Calote de dívida líquida terá consequências danosas à confiança na ordem jurídica. Seria de se esperar algum constrangimento dos políticos nestes tempos marcados por eventos de horror, como as mortes pela covid, o desemprego, a volta da fome, as tragédias climáticas, as queimadas na Amazônia e no Pantanal. E o que tem sido?
O veto ao chamado fundão eleitoral de R$ 5,7 bilhões foi derrubado, de modo que os partidos terão mais que o triplo da dotação das eleições de 2018 para gastar em 2022. Deputados tentam aprovar um esdrúxulo projeto para legalizar a caça dita “esportiva” de animais em florestas.
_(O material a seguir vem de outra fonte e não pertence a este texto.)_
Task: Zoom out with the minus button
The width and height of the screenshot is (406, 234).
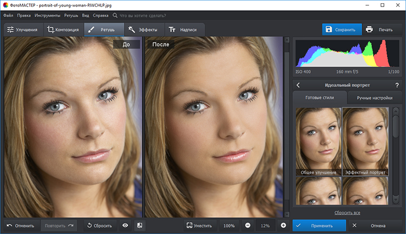Action: tap(247, 225)
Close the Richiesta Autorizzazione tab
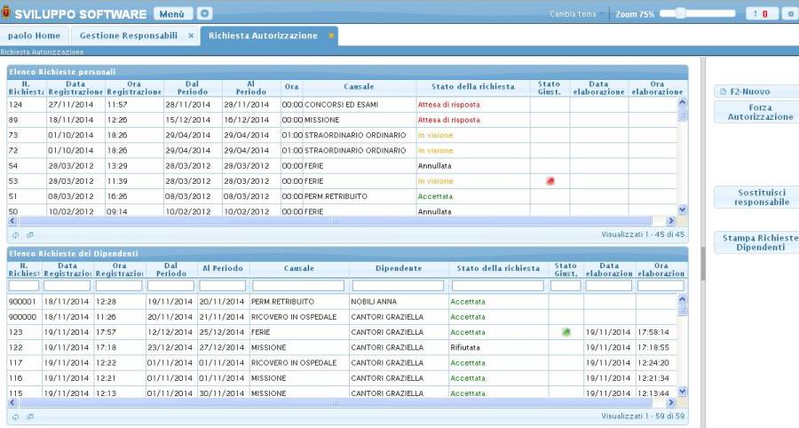This screenshot has height=428, width=799. tap(331, 36)
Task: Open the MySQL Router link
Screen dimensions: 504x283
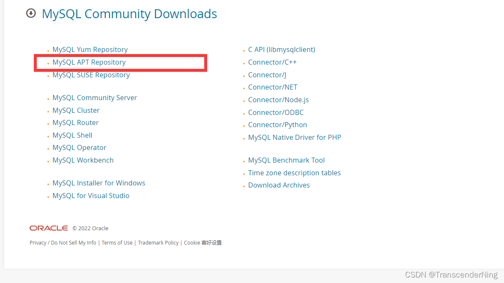Action: 75,122
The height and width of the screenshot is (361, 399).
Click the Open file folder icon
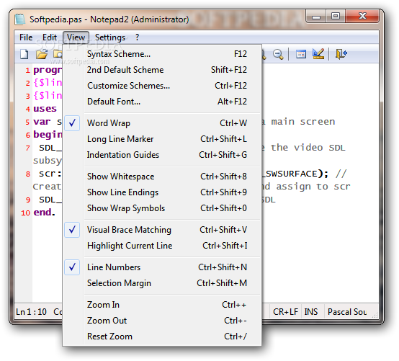[42, 54]

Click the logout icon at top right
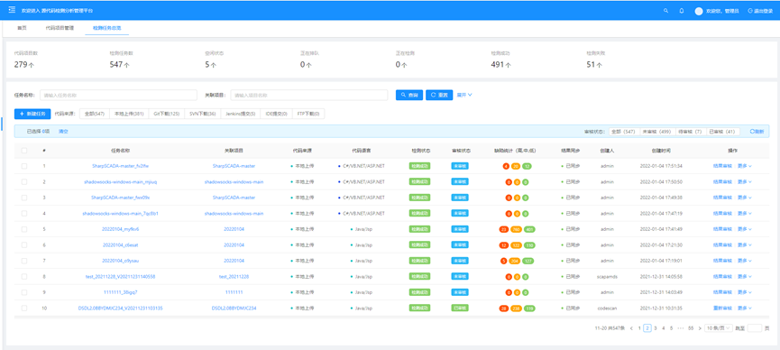pos(750,11)
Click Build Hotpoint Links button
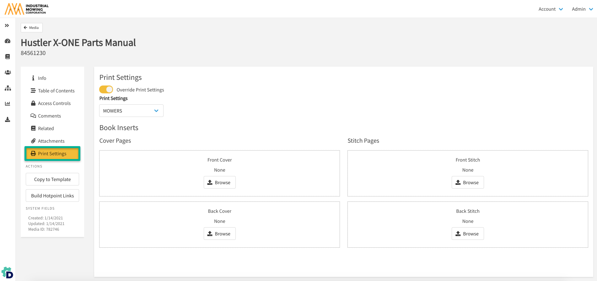This screenshot has height=281, width=597. pyautogui.click(x=52, y=196)
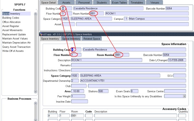Open Building Codes in Functions list
Image resolution: width=194 pixels, height=121 pixels.
coord(11,18)
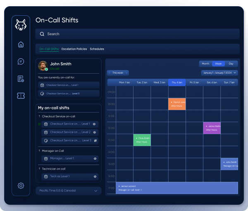
Task: Open Settings gear in the sidebar
Action: pyautogui.click(x=21, y=186)
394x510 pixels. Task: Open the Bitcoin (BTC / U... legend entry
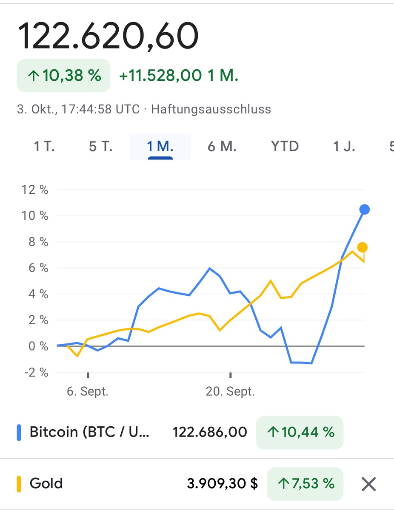click(x=89, y=432)
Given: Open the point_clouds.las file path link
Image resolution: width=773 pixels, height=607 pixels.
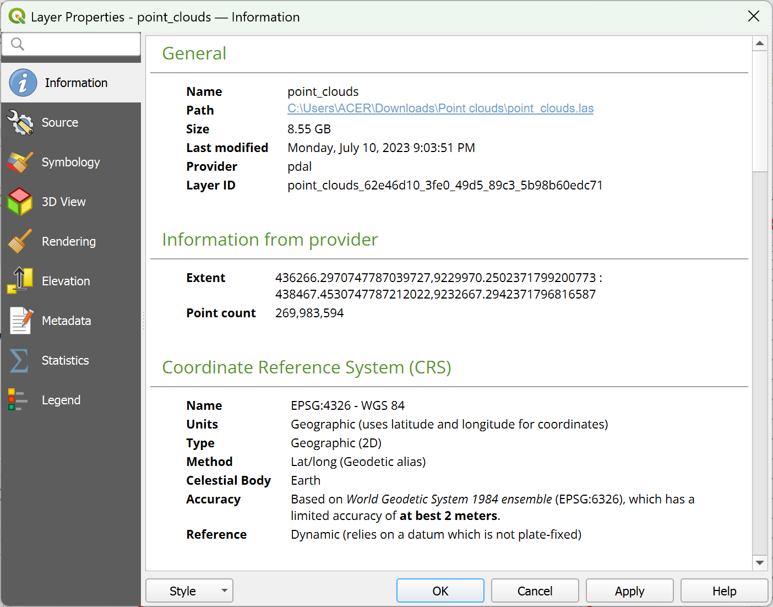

No Senado, há outro projeto que, a pretexto de facilitar o porte de armas para caçadores, flexibiliza sem necessidade o Estatuto do Desarmamento.
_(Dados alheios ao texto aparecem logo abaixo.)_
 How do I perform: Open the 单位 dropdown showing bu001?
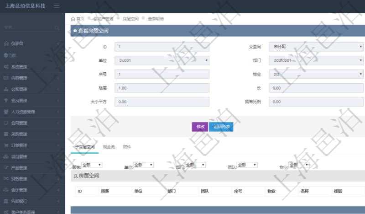[x=162, y=60]
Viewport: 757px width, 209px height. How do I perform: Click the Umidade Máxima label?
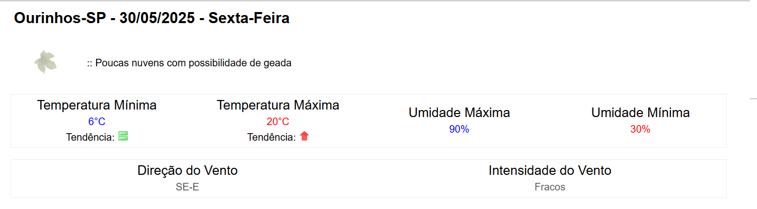click(x=459, y=113)
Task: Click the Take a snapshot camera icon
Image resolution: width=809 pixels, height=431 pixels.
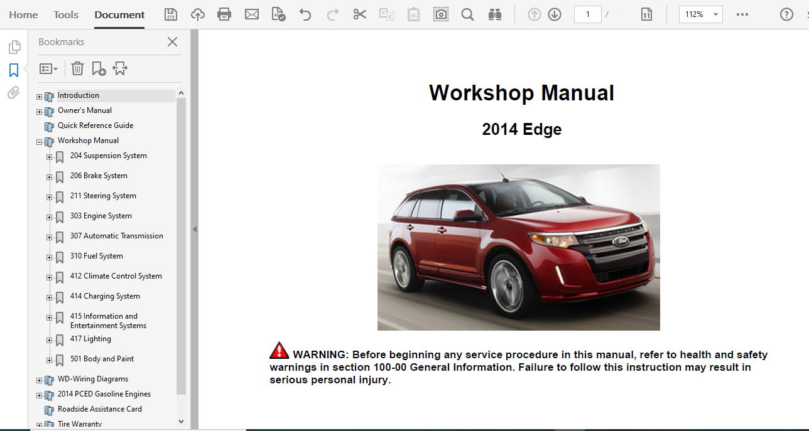Action: tap(441, 14)
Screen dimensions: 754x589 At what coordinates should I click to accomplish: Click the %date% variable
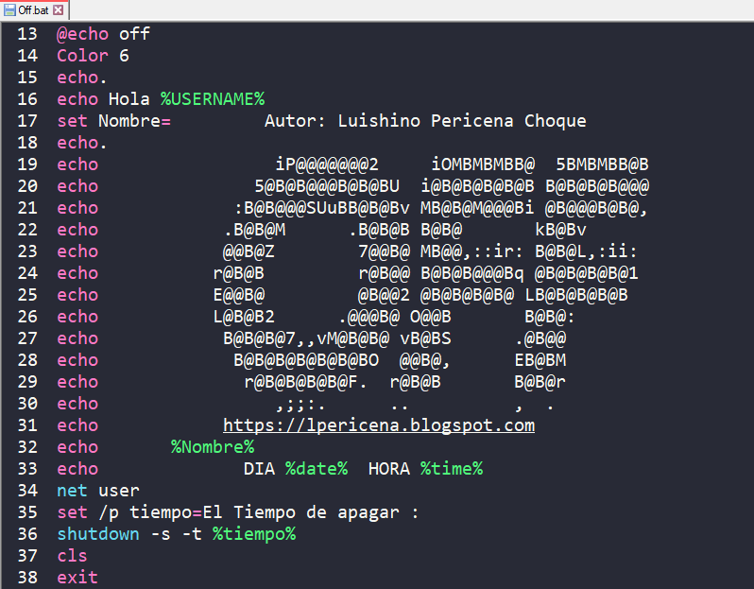coord(317,469)
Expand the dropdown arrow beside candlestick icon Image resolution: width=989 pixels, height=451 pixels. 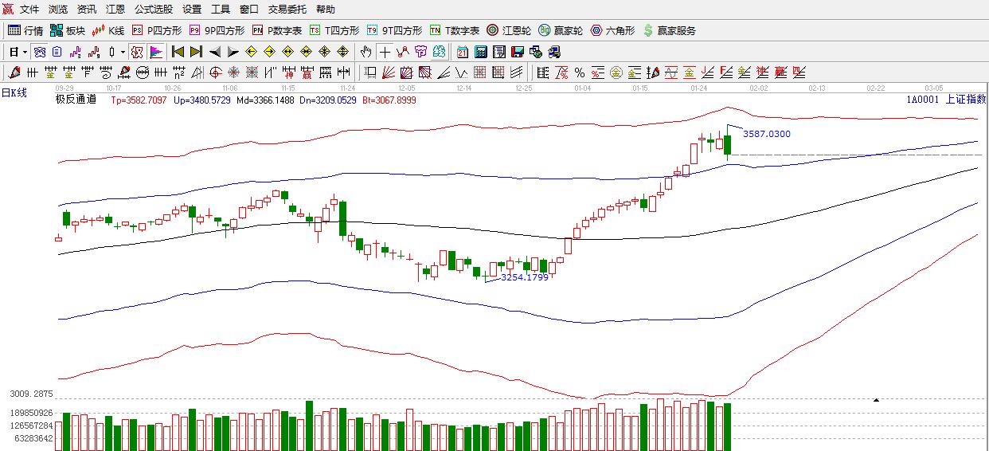tap(123, 53)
Essa agenda do atraso induz a mobilização de todos, para proteger os meses que faltam até as eleições e o que poderá vir depois.
O que a maioria decidir implicará ou o aprofundamento da letargia econômica e social, o que nesta década de transformações tecnológicas aceleradas no mundo significa um estado de crise permanente, ou o início da reconstrução de um País próspero, empreendedor e comprometido com as melhores expectativas do bem-estar de todos.
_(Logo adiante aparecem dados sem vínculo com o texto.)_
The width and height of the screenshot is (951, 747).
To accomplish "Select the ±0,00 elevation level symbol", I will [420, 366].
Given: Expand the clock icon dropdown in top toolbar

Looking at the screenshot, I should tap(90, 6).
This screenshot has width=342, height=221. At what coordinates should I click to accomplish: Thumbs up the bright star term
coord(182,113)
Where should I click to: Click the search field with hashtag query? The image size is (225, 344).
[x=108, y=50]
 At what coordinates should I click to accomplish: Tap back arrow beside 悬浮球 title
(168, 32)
O que há pela frente, a menos de dez meses das eleições, é a certeza da inflação e dos juros punitivos para tentar debelá-la, dos investimentos externos amedrontados, dos 14 milhões de desempregados, em um ano em que a tendência é que predomine a discussão monotemática das alianças partidárias que visam à formação de palanques, não de propostas.
Os candidatos precisam explicitar o que propõem para tirar a economia da pasmaceira, para fazer o setor público servir à sociedade, como pensam entregar a educação de qualidade requerida pelas novas profissões que emergem dos saltos tecnológicos e, sobretudo, qual a macroeconomia cogitada para tirarmos da frente os rombos fiscais que turvam o horizonte e afastam os investimentos em projetos produtivos e de pesquisa e desenvolvimento.
Tais questões dialogam com o Brasil em que programas sociais são imprescindíveis para garantir condições mínimas de dignidade a um grande contingente de famílias, para as quais ainda faltam recursos e oportunidades de trabalho. Há algo muito errado com a economia, se a população em idade de trabalhar, segundo o IBGE, alcança 171 milhões de pessoas e a força de trabalho não passa de 106 milhões, incluindo entre estes os desempregados e os muitos com empregos precários.
Sobreviveremos, é claro, um país não acaba, mas, dependendo das escolhas que fizermos, correremos o risco de sairmos mais machucados, estendendo o prazo de recuperação por muitos anos durante os quais veremos negócios fechando, fome grassando e o tecido empresarial esgarçando.
Não é hora de omissão. É preciso que se entenda que os governantes reagem à mobilização da sociedade. Significa que temos de nos envolver mais do que nunca no processo de discussão do Brasil que ansiamos, na construção de programas e consensos, e na escolha consciente de nossos representantes no pleito de 2022.
Usualmente se atribui a denominação de “elite” a quem parece estar em melhores condições de poder e riqueza, mas a verdade é que, no Brasil, todos os que leem este texto fazem parte do universo de formadores de opinião que precisam vocalizar suas preocupações de curto, médio e longo prazos. Medidas populistas que sugerem aliviar o presente e destroem o futuro devem ser barradas.
Como industriais acostumados a solavancos, cientes do potencial de crescimento do País, lidando com temas delicados, como a criação de empregos, a absorção de inovações e tecnologia em par com o mundo ágil e competitivo, assumindo riscos, nos parece fundamental, neste início de ano, refletir sobre as responsabilidades expressas pelo voto. Mas dedicando, igualmente, especial atenção aos meses adiante para evitar mais danos, além dos já criados.
Dos gabinetes dos altos poderes, infelizmente, há pouco a esperar. Estamos, brasileiros, por nossa conta e risco.